It seems weird to require an entirely new programming language for this tbh. They make the claim that it is special because it's not Turing-complete, but that's nonsense. Turing completeness is almost never a property that is important. I think in this case they're equating Turing incompleteness with "doesn't take a long time to execute" but that isn't really the case at all.
The property you really want is "can be cancelled after a certain amount of compute time - ideally a deterministic amount", and you can obviously do that with Turing complete languages.
Query DSLs are designed to simplify query planning by intentionally avoiding certain language features. You have many different choices on how to execute a query - in SQL for example, there's table scans, index seeks/scans, joins, etc. and you can execute them in different order. By being able to analyze the query upfront you can estimate the relative costs of different plans and choose the best one. Less powerful languages result in more predictable estimates because they're simpler to analyze.
It's not fully applicable here, but industry standard DSLs also stick around because non-programmers find learning it a good investment.
I have a business analytics friend that knows SQL because it's part of his workflows.
But Excel, Notion, Power BI, and other low/no-code tools all have their own data filtering and transformation languages (or dialects). He'd rather spend his time learning more about his line of business, than an aspect of yet another cloud tool that gets forced on him.
No, they're equating _Turing completeness_ with _might not terminate_. CEL, Expr, Rego, and other languages like them are intended to guarantee to complete. You can't do that cleanly with a Turing complete language.
Right but "guaranteed to terminate" is not a useful property. You could write a program that terminates... after a billion years.
You can estimate cost of CEL program using static analysis before running it. "estimate" only because size of runtime data is generally unknown (but obv you could limit that).
"You can" - in theory, or does this actually exist?
https://pkg.go.dev/github.com/google/cel-go/cel#Env.Estimate...

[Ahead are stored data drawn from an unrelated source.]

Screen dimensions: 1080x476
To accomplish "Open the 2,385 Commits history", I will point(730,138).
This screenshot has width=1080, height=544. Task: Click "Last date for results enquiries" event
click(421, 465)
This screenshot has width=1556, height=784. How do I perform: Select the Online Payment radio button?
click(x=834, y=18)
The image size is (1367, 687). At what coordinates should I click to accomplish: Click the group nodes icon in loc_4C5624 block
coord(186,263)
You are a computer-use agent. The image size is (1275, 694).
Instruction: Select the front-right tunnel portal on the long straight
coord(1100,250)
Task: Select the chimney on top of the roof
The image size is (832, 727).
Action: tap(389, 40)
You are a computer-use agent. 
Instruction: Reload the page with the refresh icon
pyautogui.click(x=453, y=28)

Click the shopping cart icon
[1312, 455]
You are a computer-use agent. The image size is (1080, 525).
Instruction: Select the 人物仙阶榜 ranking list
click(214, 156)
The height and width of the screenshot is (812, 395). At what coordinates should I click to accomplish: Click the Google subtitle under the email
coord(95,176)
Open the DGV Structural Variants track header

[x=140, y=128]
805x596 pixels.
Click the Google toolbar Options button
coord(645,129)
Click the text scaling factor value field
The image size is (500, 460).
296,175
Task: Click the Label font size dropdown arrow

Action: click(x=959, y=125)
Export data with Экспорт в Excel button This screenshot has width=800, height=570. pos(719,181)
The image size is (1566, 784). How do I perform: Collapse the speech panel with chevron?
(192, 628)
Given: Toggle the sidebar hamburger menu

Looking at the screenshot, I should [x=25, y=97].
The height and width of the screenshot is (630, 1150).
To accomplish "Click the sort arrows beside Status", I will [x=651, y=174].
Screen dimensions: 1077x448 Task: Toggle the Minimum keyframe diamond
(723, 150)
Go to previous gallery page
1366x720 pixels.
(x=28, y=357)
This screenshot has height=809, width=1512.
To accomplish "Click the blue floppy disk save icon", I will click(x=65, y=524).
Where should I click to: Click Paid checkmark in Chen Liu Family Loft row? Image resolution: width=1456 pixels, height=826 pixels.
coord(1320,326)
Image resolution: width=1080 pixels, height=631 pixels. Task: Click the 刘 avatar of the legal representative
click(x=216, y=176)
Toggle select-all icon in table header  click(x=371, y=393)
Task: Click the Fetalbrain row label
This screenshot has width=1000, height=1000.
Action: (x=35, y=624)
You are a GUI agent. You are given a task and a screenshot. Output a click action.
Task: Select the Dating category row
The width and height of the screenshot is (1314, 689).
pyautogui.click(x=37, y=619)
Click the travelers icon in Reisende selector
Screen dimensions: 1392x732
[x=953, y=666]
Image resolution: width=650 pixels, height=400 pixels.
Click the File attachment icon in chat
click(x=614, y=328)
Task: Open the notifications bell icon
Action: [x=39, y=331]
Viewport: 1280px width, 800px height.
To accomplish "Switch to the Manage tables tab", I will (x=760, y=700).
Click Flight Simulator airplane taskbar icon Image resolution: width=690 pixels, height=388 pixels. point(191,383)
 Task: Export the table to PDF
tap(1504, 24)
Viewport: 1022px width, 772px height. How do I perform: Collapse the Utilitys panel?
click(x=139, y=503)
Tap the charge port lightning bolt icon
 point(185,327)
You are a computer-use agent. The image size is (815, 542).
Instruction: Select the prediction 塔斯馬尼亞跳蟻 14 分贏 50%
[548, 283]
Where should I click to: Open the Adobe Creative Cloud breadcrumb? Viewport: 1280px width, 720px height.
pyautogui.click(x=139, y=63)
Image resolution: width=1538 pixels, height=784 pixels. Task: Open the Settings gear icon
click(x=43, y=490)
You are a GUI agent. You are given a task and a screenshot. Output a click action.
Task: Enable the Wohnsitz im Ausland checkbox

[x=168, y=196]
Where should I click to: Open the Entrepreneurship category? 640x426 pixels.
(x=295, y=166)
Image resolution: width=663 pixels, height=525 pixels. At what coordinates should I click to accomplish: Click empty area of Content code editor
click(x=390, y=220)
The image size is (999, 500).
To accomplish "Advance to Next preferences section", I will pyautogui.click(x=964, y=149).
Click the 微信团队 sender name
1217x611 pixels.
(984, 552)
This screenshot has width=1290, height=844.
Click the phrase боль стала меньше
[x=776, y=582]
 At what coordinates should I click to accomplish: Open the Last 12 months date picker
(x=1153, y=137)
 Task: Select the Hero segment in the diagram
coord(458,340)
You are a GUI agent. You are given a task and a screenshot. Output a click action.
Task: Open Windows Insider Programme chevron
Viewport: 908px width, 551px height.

With certain macros disabled like .map the runtime is O(code length)!
Ease/ability to embed in other language safely. Predictability of memory, execution. Known constraints like guaranteed to terminate is useful.
no Doom running on cel.
I recently wanted to expose some basic user auto tagging/labeling based on the json data.
I chose cel, over python, SQL because I could just import the runtime in C++, or any language that implements it (python, js etc..)
Safely running a sandboxed python execution engine is significantly more effort and lower performance.
At this cel excels.
Where it didn't was user familiarity and when the json data itself was complex.
> Known constraints like guaranteed to terminate is useful.
"Guaranteed to terminate" actually means "guaranteed to terminate in finite but possibly arbitrarily large time" which is really not a useful property.
There's no practical difference between a filter that might take 1 billion years to run and one that might take more than a billion years.
Yes but when you combine it with the other guarantees on performance.
https://github.com/google/cel-spec/blob/master/doc/langdef.m...
And your service puts an upper bound on input size and cel expression size. (True for all practical applications.)
You can actually get a guarantee tha t you can't construct a billion year expression. And even guarantee that all expressions will evaluate in let's say 60 secs.
Turing completeness by itself does not guarantee this but it is a necessary prerequisite for these guarantees.
Say “halting problem” without saying “halting problem” ;)
There is a practical solution to it called “metering”, like gas mechanism in Ethereum’s EVM or cost calculation for complex GraphQL queries.
Yeah I think it's typically called "fuel".
What you really want is "can be completed after a certain amount of time", not "can be cancelled". You don't want iam policy rules to be skipped because they took too long.
Well CEL doesn't offer that guarantee. For any given "certain amount of time" you can write a CEL filter that takes longer.
See my other comment - you can refuse to accept CEL filters that take too long to begin with.
Correct, but you can also reject filters that will take longer statically. The point is not "any arbitrary CEL program will run in less than 10us", it's that I can encode "do not allow filters that take more than 10us to evaluate" an then have a very high degree of confidence that that will be true for any user provided filter that is accepted (and if I'm wrong it'll be...11us, not 5s)
In the common use-cases for CEL that I've seen, you don't want to skip evaluation and fail open or closed arbitrarily. That can mean things like "abusive user gets access to data they should not be allowed to access because rule evaluation was skipped".
You also may have tons of rules and be evaluating them very often, so speed is important.